Identification of STAB1 in Multiple Datasets as a Prognostic Factor for Cytogenetically Normal AML: Mechanism and Drug Indications

Abstract

Cytogenetically normal acute myeloid leukemia (CN-AML) presents with diverse outcomes in different patients and is categorized as an intermediate prognosis group. It is important to identify prognostic factors for CN-AML risk stratification. In this study, using the TCGA CN-AML dataset, we found that the scavenger receptor stabilin-1 (STAB1) is a prognostic factor for poor outcomes and validated it in three other independent CN-AML datasets. The high STAB1 expression (STAB1^high) group had shorter event-free survival compared with the low STAB1 expression (STAB1^low) group in both the TCGA dataset (n = 79; p = 0.0478) and GEO: GSE6891 dataset (n = 187; p = 0.0354). Differential expression analysis between the STAB1^high and STAB1^low groups revealed that upregulated genes in the STAB1^high group were enriched in pathways related to cell adhesion and migration and immune responses. We confirmed that STAB1 suppression inhibits cell growth in KG1a and NB4 leukemia cells. Expression correlation analyses between STAB1 and cancer drug targets suggested that patients in the STAB1^low group are more sensitive to the BCL2 inhibitor venetoclax, and we confirmed it in cell lines. In conclusion, we identified STAB1 as a prognostic factor for CN-AML in multiple datasets, explored its underlying mechanism, and provided potential therapeutic indications.

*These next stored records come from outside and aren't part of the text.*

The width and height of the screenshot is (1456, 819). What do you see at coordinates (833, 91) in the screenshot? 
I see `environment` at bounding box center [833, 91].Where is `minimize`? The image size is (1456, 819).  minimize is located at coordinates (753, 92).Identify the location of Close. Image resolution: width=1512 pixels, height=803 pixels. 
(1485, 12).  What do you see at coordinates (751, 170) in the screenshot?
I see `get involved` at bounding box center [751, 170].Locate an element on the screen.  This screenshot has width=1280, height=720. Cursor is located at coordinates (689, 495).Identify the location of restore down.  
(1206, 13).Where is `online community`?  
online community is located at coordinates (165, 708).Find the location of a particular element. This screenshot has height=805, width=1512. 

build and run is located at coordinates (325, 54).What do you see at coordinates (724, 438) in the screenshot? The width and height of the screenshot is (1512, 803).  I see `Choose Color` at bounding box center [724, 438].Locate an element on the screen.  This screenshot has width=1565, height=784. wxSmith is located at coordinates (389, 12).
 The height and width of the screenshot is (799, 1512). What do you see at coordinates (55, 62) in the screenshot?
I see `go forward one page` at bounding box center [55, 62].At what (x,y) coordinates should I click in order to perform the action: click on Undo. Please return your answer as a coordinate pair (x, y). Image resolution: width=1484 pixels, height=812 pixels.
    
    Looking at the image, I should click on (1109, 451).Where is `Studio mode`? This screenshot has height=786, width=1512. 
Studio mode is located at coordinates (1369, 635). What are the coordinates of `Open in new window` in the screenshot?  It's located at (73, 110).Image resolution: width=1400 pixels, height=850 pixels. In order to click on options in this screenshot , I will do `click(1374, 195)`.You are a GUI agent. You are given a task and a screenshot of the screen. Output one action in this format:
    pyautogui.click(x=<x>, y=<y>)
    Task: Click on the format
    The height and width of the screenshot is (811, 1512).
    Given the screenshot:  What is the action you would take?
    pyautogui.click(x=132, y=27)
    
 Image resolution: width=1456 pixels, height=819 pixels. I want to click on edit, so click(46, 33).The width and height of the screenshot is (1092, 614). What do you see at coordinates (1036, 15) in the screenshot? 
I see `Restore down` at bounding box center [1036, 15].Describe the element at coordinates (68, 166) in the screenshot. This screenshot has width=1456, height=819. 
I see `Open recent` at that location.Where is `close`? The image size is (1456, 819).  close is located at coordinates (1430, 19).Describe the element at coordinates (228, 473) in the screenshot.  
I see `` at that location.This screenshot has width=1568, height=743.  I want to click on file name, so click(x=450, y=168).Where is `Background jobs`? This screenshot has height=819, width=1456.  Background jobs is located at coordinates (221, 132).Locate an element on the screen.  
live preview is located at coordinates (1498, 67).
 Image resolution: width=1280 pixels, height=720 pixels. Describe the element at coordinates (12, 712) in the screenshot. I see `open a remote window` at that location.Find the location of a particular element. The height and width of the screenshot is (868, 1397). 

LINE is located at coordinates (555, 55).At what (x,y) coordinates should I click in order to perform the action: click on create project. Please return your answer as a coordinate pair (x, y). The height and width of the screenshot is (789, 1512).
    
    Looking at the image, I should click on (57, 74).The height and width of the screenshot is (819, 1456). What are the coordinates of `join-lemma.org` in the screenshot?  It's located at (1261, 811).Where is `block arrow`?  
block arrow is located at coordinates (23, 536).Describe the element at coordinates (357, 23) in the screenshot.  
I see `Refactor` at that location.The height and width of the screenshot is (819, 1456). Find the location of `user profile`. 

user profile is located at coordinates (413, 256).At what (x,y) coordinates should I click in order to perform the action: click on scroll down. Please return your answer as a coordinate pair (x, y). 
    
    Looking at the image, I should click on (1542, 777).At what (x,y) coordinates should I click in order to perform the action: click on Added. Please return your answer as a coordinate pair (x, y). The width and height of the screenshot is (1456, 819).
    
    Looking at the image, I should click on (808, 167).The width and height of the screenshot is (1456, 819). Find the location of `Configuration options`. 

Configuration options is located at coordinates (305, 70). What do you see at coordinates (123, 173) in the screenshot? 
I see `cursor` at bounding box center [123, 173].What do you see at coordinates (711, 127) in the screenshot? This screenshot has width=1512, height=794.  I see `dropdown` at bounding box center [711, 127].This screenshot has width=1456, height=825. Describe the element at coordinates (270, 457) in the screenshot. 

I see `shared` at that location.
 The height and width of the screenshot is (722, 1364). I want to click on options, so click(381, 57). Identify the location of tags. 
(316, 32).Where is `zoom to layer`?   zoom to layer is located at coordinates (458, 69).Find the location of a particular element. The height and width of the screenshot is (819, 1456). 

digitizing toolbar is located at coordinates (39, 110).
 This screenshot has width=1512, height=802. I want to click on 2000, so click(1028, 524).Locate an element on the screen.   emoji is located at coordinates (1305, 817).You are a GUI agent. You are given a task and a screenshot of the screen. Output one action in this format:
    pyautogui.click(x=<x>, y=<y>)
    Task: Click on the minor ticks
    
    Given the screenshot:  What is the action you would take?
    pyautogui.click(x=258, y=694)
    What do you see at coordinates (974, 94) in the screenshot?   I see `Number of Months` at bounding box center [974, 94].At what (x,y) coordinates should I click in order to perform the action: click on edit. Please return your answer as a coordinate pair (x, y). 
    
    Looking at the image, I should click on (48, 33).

Keywords: STAB1; cytogenetically normal acute myeloid leukemia; prognostic factor; therapeutic indications.

Figure 1

Selection of STAB1 as a Prognostic Factor for CN-AML (A) Heatmap of differentially expressed genes associated with OS in the TCGA dataset. (B) OS analysis of STAB1 in five CN-AML datasets. (C) EFS correlation of STAB1 in CN-AML in the TCGA and GSE6891 datasets.

Figure 2

miRNA-TF Regulation and Its Correlation with STAB1 (A) Enriched GO/KEGG terms of differential genes in the STAB1^high versus STAB1^l°^w groups. Numbers in brackets are the numbers of differential genes in each category. The enrich ratio represents the proportion of enriched genes accounting for the terms. (B) The miRNA-TF co-regulatory network for the enriched terms in (A). Triangles, TFs; circles, target genes; rounded rectangles, miRNAs; red nodes, upregulation in the STAB1^high group; green nodes, downregulation.

Figure 3

Expression Correlation of STAB1 and Drug Targets in the STAB1^high and STAB1^low Groups (A) Correlation of STAB1 expression with gene targets of leukemia drugs. Hexagons, STAB1. (B) Correlation of STAB1 expression with gene targets of FDA-approved cancer drugs. Circles, targeted genes; arrowheads, drugs. The red nodes represent genes resistant to drugs in the STAB1^high group; the green nodes represent genes sensitive to drugs in the STAB1^high group. The colors of the edges represent different expression correlations (red, positive; blue, negative) between STAB1 and the drug targets. The size of the circle nodes represents the correlation strength between STAB1 and the target genes.

Figure 4

STAB1 Suppression Inhibits Leukemic Cell Growth and Shows More Sensitivity to Venetoclax in KG1a and NB4 Cells (A) Relative mRNA expression level (after log2 conversion) of STAB1 in six hematological cell lines analyzed by real-time qPCR. (B) Relative mRNA expression fold change of KG1a cells transfected with NC and three STAB1-specific siRNAs for 48 h. (C) Western blot analysis of KG1a and NB4 cells transfected with si-STAB1-2. (D) Cell proliferation of KG1a and NB4 cells transfected with NC or si-STAB1 for 72 h tested using the CCK8 assay. (E) Cell proliferation graph of KG1a cells and NB4 cells transfected with NC or si-STAB1 treated with venetoclax and tested using the CCK8 assay. Each experiment was repeated at least three times. Error bars represent SD.